Integration Guide

How to Add OG Images to Any HTML Website

Add Open Graph images to any HTML website in 2 minutes. Copy-paste meta tags for static sites, WordPress, Hugo, Jekyll, and any HTML page.

Quick Answer

To add an OG image to any HTML page, add a <meta property="og:image" content="https://your-image-url.png"> tag inside the <head> section. The image URL must be absolute (starting with https://).

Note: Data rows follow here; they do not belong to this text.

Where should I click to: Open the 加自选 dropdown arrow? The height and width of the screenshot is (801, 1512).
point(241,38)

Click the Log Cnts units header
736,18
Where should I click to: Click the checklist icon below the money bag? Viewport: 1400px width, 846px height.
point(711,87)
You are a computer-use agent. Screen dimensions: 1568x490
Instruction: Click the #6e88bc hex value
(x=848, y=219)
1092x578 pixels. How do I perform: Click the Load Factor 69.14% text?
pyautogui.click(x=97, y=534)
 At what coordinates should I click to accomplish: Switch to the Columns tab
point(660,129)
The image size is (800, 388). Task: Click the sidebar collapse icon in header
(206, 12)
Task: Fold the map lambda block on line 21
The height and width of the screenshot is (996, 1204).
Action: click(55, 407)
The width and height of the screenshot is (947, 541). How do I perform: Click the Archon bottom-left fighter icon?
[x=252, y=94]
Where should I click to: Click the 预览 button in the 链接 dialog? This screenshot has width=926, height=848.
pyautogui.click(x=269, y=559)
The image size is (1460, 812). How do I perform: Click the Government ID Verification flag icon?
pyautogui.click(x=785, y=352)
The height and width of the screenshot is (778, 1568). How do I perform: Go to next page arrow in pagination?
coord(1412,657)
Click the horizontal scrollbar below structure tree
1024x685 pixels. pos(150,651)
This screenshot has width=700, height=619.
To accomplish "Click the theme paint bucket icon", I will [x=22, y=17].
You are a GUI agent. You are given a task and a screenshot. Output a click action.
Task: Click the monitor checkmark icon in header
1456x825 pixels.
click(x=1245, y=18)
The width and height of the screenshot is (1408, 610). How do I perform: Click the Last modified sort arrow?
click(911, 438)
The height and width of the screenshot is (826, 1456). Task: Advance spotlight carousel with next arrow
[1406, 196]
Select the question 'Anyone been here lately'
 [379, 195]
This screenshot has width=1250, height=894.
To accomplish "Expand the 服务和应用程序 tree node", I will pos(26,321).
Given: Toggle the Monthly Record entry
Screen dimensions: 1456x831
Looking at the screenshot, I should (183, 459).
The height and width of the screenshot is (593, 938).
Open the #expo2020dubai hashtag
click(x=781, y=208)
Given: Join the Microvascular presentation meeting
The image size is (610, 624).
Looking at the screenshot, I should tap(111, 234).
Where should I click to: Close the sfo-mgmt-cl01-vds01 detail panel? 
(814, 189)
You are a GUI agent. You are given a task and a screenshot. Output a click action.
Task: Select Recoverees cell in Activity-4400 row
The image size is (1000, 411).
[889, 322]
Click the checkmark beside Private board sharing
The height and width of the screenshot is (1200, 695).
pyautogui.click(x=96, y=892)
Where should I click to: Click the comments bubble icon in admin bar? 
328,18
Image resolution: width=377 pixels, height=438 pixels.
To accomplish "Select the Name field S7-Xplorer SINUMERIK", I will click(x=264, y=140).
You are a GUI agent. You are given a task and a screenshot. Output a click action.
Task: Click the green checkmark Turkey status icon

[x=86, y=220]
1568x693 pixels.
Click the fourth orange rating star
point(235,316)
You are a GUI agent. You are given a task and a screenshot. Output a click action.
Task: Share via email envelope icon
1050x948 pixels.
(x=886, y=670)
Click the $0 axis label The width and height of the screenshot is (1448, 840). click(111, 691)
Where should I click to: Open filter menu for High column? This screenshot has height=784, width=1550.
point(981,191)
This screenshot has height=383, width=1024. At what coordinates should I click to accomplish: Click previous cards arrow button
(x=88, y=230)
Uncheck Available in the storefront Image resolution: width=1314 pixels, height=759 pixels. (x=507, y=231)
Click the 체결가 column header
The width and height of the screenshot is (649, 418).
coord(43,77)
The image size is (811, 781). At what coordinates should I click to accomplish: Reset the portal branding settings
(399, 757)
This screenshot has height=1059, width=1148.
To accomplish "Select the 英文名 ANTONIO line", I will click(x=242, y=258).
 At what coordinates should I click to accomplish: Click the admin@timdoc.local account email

The recommended image size is 1200x630 pixels.

Basic HTML Meta Tags

Copy and paste these meta tags into your HTML <head> section:

<!DOCTYPE html>
<html>
<head>
  <!-- Basic page info -->
  <title>Your Page Title</title>
  <meta name="description" content="A brief description of your page" />

  <!-- Open Graph / Social Media -->
  <meta property="og:type" content="website" />
  <meta property="og:title" content="Your Page Title" />
  <meta property="og:description" content="A brief description" />
  <meta property="og:image" content="https://ogimg.xyz/api/og?title=Your+Page+Title&template=gradient" />
  <meta property="og:image:width" content="1200" />
  <meta property="og:image:height" content="630" />
  <meta property="og:url" content="https://yoursite.com/page" />

  <!-- Twitter Card -->
  <meta name="twitter:card" content="summary_large_image" />
  <meta name="twitter:title" content="Your Page Title" />
  <meta name="twitter:description" content="A brief description" />
  <meta name="twitter:image" content="https://ogimg.xyz/api/og?title=Your+Page+Title&template=gradient" />
</head>
<body>
  <!-- Your page content -->
</body>
</html>

Replace the title, description, and URL with your actual page data. The og:image URL points to ogimg.xyz, which generates the image automatically.

WordPress

For WordPress, the easiest approach is using a plugin like Yoast SEO or Rank Math and setting the OG image to your ogimg.xyz API URL.

Or add meta tags manually in your theme's header.php:

<?php // In header.php, inside <head> ?>
<meta property="og:image" content="https://ogimg.xyz/api/og?title=<?php echo urlencode(get_the_title()); ?>&template=blog" />

Hugo

In your Hugo layout's baseof.html or head.html partial:

{{ $ogImage := printf "https://ogimg.xyz/api/og?title=%s&template=blog" (urlquery .Title) }}
<meta property="og:image" content="{{ $ogImage }}" />
<meta property="og:image:width" content="1200" />
<meta property="og:image:height" content="630" />

Jekyll

In your Jekyll layout's head.html include:

{% assign og_image = "https://ogimg.xyz/api/og?title=" | append: page.title | url_encode | append: "&template=gradient" %}
<meta property="og:image" content="{{ og_image }}" />

Verifying Your OG Tags

After adding the meta tags, test them:

  1. View page source (Ctrl+U) and search for og:image
  2. Facebook Debugger: developers.facebook.com/tools/debug — paste your URL
  3. Twitter Card Validator: cards-dev.twitter.com/validator
  4. LinkedIn Inspector: linkedin.com/post-inspector

If the image doesn't appear, check that the URL is absolute (starts with https://) and the image loads when opened directly in a browser.

Frequently Asked Questions

Do I need separate tags for Twitter and Facebook?

Twitter falls back to Open Graph tags. If you set og:image, Twitter will use it too. Adding twitter:image is optional — only needed if you want a different image on Twitter.

Can I use a relative URL for og:image?

No. The og:image URL must be absolute, starting with https://. Social media crawlers cannot resolve relative paths.

Does this work with static HTML files?

Yes! Static HTML files served by any web server (Nginx, Apache, GitHub Pages, Netlify, Vercel) fully support Open Graph meta tags. No server-side language needed.